Section 304(a) of Sarbanes-Oxley provides as follows:
15 U.S.C. §7243(a). Cases from the district courts show that ambiguities continue to lurk in nearly every phrase in this statute.
In Jensen, the district court ruled in favor of the CEO and CFO of a public company, Basin Water, Inc., after a trial on the SEC's claims to force a clawback by Basin from its executives. The trial court “held that SOX 304 requires CEOs and CFOs to disgorge incentive- and equity-based compensation if their companies issue an accounting restatement because of the the officers' own misconduct, but not if the restatement was issuer misconduct in which the officers were not involved.” Jensen, slip op. at 4. The Ninth Circuit disagreed, reversing and remanding – becoming the first court of appeals to decide a question previously addressed only by several district courts. “[W]e hold that SOX 304 allows the SEC to seek disgorgement from CEOs and CFOs even if the triggering restatement did not result from misconduct on the part of those officers.” Jensen, slip. op. at 28. The court expressly followed district court opinions that reached the same conclusion. See SEC v. Baker, Case No. A-12-CA-285-SS, 2012 WL 5499497, at *5-7 (W.D. Tex. Nov. 13, 2012); SEC v. Geswein, No. 5:10CV1235, 2011 WL 4541303, at *3 (N.D. Ohio Sept. 29, 2011); SEC v. Jenkins, 718 F. Supp.2d 1070, 1072 (D. Ariz. 2010); SEC v. Life Partners Holdings, Inc., 71 F. Supp.3d 615, 625 (W.D. Tex. 2014); see also SEC v. Microtune, Inc., 783 F. Supp.2d 867, 886-87 (N.D. Tex. 2011). The Ninth Circuit concluded that the remedy of “reimbursement” in the statute is an equitable remedy of disgorgement and is not legal in nature. Jensen, slip. op. at 28.
The Ninth Circuit thus placed its approval on a draconian reading of the reach of the statute by holding that it may be employed to claw back large amounts paid to top executives who engaged in no wrongdoing.

Entries for locating text and elements
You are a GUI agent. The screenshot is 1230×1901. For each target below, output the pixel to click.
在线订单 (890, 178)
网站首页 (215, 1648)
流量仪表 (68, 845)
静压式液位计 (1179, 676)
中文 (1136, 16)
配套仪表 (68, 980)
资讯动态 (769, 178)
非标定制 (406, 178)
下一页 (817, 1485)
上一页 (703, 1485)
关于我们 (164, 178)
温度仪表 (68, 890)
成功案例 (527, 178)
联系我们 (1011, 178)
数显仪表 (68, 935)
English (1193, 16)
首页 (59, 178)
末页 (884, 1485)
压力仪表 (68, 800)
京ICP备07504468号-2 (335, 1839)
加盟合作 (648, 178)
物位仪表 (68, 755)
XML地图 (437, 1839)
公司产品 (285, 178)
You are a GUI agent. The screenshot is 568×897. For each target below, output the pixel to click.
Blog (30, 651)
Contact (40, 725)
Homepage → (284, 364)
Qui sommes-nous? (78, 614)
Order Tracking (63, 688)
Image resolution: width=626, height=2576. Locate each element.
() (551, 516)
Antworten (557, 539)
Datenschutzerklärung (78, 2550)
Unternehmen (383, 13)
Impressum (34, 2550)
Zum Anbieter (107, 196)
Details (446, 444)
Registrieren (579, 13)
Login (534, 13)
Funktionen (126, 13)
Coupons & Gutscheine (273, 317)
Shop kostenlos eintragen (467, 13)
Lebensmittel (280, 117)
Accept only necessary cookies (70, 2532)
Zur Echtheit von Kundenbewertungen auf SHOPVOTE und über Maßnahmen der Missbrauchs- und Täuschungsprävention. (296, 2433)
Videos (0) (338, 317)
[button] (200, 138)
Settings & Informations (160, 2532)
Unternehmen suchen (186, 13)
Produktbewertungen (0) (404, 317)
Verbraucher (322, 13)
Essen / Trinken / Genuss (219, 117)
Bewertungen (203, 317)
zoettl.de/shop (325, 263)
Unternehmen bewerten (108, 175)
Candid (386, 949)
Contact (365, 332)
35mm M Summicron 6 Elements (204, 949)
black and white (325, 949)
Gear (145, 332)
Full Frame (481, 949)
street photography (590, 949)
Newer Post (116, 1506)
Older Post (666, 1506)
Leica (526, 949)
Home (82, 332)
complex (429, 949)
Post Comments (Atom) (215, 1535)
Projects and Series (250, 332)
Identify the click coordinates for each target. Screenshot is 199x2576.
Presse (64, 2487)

EXERCISE A — Do these statements agree with the Sarbanes-Oxley passage? (i) The Jensen district court ruled in favor of the CEO and CFO of Basin Water, Inc. (ii) The Ninth Circuit treated "reimbursement" in the statute as a legal remedy. (iii) The Ninth Circuit was the first court of appeals to decide the question. Answer yes or no for each, and quote the deciding words.
EXERCISE B — Which case names in the Sarbanes-Oxley passage begin with "SEC v."? List all of them.
EXERCISE C — Reproduce the Sarbanes-Oxley passage verbatim, starting at "The Ninth Circuit thus" and ending at "in no wrongdoing.".

COMPLETE RESPONSE A —
(i) Yes: "the district court ruled in favor of the CEO and CFO of a public company, Basin Water, Inc."
(ii) No: "is an equitable remedy of disgorgement and is not legal in nature"
(iii) Yes: "becoming the first court of appeals to decide a question previously addressed only by several district courts"

COMPLETE RESPONSE B —
SEC v. Baker
SEC v. Geswein
SEC v. Jenkins
SEC v. Life Partners Holdings, Inc.
SEC v. Microtune, Inc.

COMPLETE RESPONSE C —
The Ninth Circuit thus placed its approval on a draconian reading of the reach of the statute by holding that it may be employed to claw back large amounts paid to top executives who engaged in no wrongdoing.